Human Resources Legislative Update
New Proposed Federal Bill to Reverse Canada Labour Code Certification and Decertification Reforms, C-377 Union Disclosure Obligations
Date: January 29, 2016
Further to its election platform, on January 28, 2016, the federal government introduced Bill C-4, An Act to amend the Canada Labour Code, the Parliamentary Employment and Staff Relations Act, the Public Service Labour Relations Act and the Income Tax Act.
Among other things, this legislation would, if passed, amend the Canada Labour Code (“CLC”) to effectively repeal key reforms enacted by Bill C-525 with respect to the federal certification and decertification processes (“C-525 reforms”).

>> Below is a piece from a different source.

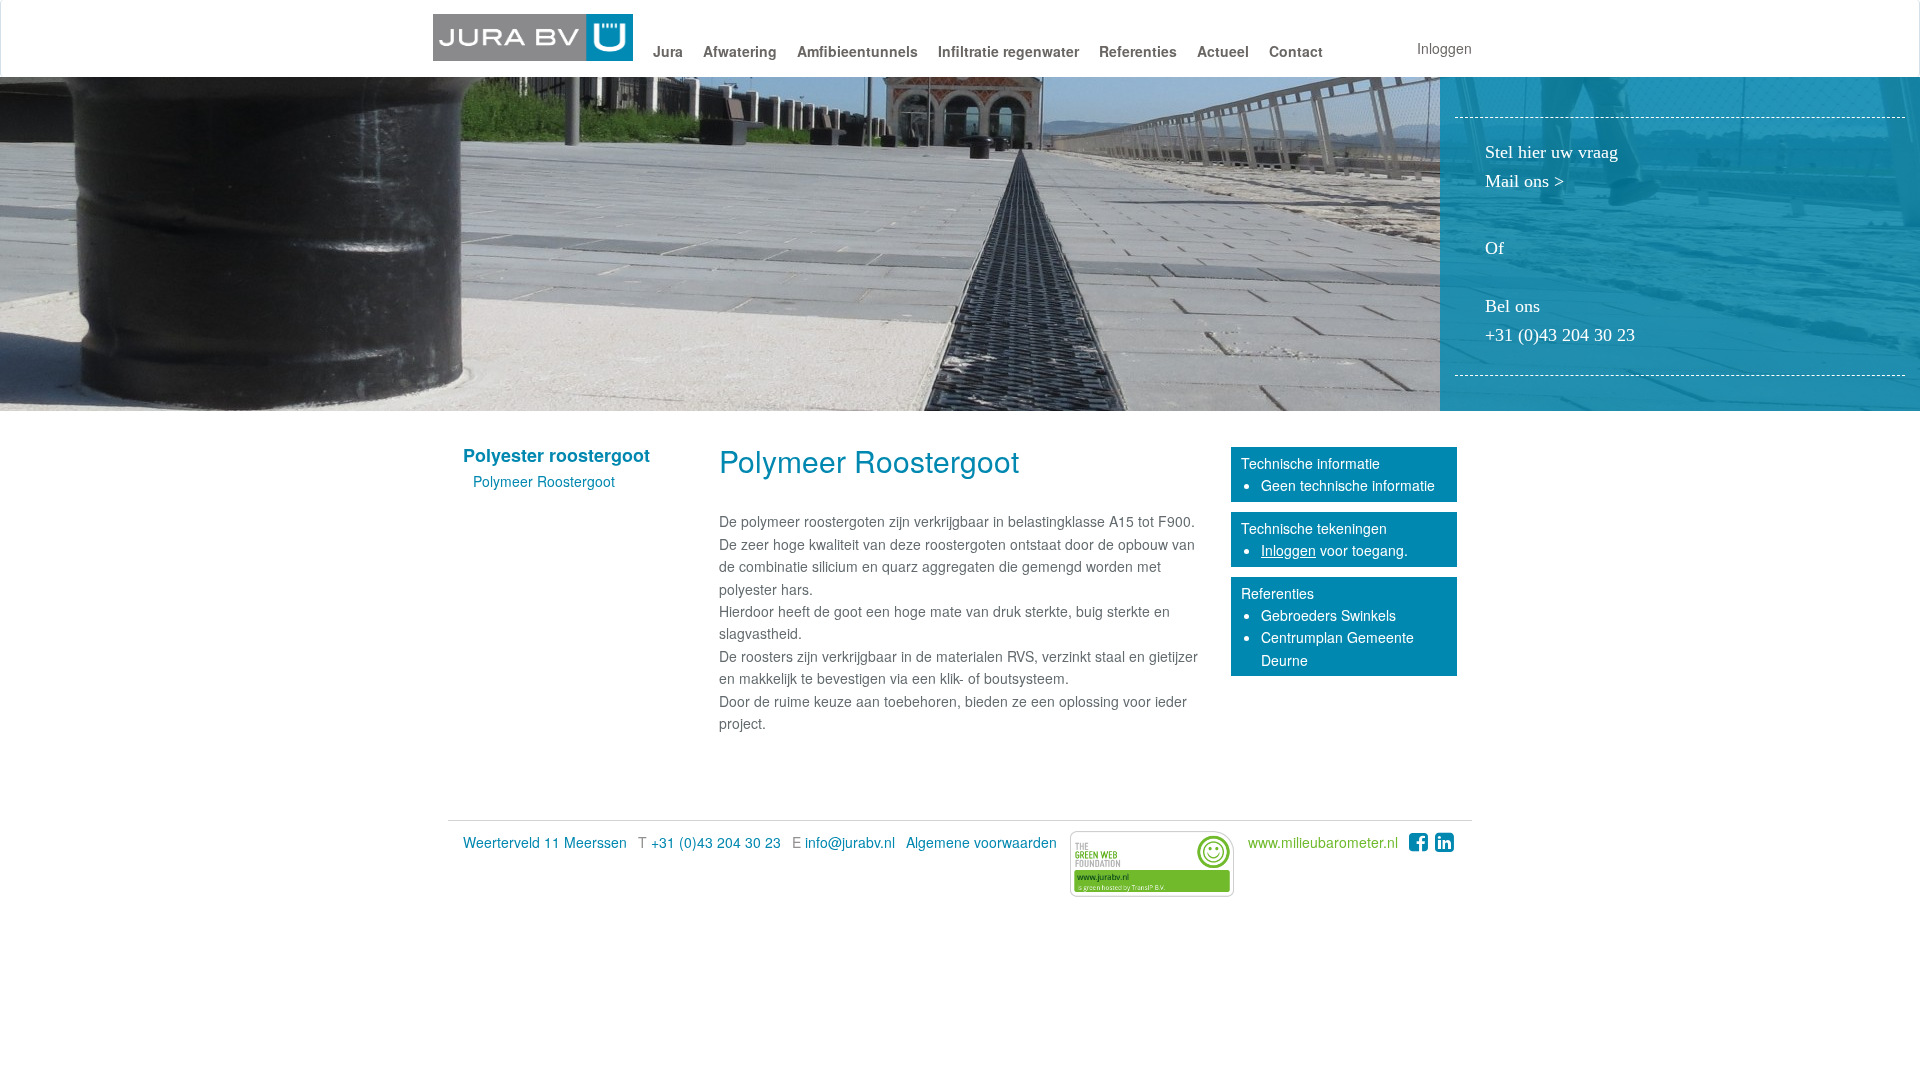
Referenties (1138, 51)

These reforms, which came into effect on June 16, 2015, were outlined in our FTR Now of December 18, 2014, “Elimination of Federal Card Check Union Certification and a Lower Threshold for Union Decertification Votes.”

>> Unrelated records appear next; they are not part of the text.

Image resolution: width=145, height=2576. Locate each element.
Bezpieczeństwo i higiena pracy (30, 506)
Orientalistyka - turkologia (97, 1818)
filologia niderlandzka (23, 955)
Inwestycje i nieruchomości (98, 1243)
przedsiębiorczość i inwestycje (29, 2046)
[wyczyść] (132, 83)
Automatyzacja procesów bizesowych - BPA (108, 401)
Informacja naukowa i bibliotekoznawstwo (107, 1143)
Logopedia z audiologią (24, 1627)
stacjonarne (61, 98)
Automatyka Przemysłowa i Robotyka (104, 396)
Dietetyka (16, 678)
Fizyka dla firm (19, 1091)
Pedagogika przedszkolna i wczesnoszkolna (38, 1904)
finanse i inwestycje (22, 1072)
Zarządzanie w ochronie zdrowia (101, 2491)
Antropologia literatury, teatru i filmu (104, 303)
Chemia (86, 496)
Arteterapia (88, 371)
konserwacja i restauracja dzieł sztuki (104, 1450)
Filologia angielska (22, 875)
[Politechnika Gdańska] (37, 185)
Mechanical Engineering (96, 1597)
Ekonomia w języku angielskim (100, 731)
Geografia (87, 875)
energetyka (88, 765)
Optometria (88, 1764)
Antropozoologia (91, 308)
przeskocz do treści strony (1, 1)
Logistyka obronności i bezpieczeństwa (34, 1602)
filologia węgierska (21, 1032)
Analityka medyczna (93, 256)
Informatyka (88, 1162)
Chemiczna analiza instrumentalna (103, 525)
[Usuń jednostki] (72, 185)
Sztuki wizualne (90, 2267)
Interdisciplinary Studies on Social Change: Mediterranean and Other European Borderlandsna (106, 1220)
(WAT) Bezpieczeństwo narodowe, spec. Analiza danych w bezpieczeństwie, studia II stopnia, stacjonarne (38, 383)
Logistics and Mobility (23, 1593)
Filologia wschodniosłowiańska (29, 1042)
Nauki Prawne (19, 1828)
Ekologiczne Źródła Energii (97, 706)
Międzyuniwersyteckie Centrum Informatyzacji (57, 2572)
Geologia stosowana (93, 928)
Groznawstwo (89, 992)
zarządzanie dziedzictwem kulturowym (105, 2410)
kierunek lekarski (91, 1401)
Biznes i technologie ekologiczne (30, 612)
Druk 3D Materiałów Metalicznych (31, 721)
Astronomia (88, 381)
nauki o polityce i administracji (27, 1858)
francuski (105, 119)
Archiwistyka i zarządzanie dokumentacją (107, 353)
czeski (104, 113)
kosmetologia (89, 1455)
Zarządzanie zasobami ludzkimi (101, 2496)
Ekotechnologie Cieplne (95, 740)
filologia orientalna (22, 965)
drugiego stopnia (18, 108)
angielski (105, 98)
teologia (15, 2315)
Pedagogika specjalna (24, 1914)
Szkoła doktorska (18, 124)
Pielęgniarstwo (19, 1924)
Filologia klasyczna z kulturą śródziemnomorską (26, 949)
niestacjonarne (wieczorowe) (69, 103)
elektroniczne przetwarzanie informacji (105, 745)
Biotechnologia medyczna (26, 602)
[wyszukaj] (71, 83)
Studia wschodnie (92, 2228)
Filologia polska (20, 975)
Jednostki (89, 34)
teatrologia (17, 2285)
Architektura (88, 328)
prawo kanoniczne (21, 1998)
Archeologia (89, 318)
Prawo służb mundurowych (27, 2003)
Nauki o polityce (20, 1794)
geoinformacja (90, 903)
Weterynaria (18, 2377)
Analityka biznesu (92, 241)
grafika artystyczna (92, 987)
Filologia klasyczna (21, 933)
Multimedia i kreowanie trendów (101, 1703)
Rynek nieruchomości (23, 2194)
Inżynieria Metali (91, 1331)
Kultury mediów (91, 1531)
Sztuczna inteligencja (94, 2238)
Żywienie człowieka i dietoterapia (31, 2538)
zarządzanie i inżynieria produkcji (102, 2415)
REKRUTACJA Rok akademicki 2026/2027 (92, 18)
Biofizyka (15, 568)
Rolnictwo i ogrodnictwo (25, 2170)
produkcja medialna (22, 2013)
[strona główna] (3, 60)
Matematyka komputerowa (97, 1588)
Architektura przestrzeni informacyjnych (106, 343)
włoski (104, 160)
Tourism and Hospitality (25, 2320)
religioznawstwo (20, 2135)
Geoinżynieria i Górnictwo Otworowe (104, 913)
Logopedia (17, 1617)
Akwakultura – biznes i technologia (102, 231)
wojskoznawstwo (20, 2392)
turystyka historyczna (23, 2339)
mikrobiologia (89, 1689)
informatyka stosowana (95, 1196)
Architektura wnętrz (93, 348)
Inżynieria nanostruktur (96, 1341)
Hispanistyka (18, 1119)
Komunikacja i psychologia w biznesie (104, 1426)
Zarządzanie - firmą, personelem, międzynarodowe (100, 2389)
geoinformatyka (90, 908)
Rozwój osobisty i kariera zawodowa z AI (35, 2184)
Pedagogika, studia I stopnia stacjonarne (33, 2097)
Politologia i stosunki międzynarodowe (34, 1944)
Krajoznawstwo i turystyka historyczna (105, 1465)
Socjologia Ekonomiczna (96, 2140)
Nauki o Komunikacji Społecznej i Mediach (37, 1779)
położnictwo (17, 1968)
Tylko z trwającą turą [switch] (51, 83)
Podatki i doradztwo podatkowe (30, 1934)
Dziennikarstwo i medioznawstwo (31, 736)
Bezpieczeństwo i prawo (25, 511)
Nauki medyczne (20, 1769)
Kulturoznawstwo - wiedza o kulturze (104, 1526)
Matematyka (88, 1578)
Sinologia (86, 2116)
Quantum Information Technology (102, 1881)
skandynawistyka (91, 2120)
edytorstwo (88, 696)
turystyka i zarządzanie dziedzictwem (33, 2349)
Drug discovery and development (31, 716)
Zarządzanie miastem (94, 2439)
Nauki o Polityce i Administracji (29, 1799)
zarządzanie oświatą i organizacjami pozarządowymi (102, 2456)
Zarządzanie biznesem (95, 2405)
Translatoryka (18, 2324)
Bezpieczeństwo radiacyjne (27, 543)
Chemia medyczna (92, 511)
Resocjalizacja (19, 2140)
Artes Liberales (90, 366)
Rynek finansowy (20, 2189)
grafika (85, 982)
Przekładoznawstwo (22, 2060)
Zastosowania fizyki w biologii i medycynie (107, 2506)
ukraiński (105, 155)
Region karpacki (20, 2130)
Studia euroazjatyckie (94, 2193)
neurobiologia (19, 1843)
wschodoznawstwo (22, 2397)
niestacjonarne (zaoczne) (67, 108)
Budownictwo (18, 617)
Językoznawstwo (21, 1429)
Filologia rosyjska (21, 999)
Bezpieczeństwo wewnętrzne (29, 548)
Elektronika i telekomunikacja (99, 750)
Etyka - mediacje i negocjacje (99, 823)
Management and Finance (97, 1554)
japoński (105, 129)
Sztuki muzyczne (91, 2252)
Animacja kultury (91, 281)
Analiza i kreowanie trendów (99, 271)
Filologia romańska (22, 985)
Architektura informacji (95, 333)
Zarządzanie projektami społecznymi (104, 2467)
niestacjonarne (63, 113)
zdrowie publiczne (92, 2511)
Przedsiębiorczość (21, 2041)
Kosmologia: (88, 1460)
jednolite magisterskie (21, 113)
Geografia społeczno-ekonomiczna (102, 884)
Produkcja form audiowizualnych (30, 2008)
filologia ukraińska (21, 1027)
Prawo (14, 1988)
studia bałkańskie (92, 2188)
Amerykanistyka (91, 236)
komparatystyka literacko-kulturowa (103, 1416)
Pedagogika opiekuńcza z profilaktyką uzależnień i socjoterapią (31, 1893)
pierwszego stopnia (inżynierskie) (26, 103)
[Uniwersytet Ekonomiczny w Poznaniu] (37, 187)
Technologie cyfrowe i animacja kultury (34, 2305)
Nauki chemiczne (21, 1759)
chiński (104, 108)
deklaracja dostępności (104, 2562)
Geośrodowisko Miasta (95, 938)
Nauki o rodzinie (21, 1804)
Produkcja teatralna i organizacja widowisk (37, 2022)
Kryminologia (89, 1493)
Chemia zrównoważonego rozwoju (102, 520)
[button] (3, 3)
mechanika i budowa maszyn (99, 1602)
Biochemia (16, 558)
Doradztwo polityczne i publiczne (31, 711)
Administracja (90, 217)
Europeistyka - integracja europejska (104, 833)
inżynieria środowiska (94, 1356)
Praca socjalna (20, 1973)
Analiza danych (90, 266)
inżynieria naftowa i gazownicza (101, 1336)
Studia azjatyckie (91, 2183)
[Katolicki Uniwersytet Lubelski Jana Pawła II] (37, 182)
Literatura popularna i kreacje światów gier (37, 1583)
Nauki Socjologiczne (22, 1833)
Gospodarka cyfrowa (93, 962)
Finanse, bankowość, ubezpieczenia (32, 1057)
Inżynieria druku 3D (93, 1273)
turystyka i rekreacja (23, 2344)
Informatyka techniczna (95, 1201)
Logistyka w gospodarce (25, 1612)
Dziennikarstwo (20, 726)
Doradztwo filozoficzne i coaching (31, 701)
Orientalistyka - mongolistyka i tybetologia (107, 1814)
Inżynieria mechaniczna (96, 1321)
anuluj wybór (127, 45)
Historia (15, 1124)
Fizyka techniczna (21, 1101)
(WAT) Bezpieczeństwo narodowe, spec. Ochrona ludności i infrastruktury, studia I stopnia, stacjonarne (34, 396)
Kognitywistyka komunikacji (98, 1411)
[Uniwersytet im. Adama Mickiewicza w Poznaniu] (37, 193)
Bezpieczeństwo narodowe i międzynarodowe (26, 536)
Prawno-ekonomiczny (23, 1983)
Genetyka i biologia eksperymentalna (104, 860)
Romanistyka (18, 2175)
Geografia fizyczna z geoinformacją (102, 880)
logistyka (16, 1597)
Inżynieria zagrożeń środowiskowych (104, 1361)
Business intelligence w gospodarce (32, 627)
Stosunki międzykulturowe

Of particular note to federally regulated employers, Bill C-4 would:
- restore the previous “card check” system for union certification. Currently, the C-525 reforms require a secret ballot certification vote in every case, which is similar to requirements in other jurisdictions such as Ontario. The union is required to demonstrate membership evidence of support by 40% of the bargaining unit to trigger the secret ballot vote. Under the “card check” system, a union can become the certified bargaining agent if it provides membership evidence of more than 50% of the employees in the proposed bargaining unit. Certification votes would only be required if the union demonstrates support of 35-50% of the bargaining unit; and
- restore the previous, higher threshold of evidence required to trigger a secret ballot union decertification vote of 50% +1 majority. Currently, the Bill C-525 reforms require a lower threshold of 40% of employees in the bargaining unit no longer wishing to have the union represent them.In addition, Bill C-4 would amend the Income Tax Act to formally repeal the union financial disclosure obligations created by Bill C-377, which we discussed in a prior blog post. If passed in its present form, these amendments will come into force on Royal Assent.
We continue to monitor Bill C-4 and other legislative initiatives, and will provide updates as they become available.
Transitional provisions are set out to deal with applications before the Canada Industrial Relations Board that were filed after June 16, 2015 and before the date the Bill C-4 CLC amendments come into force (i.e. on the third day after the day it receives Royal Assent).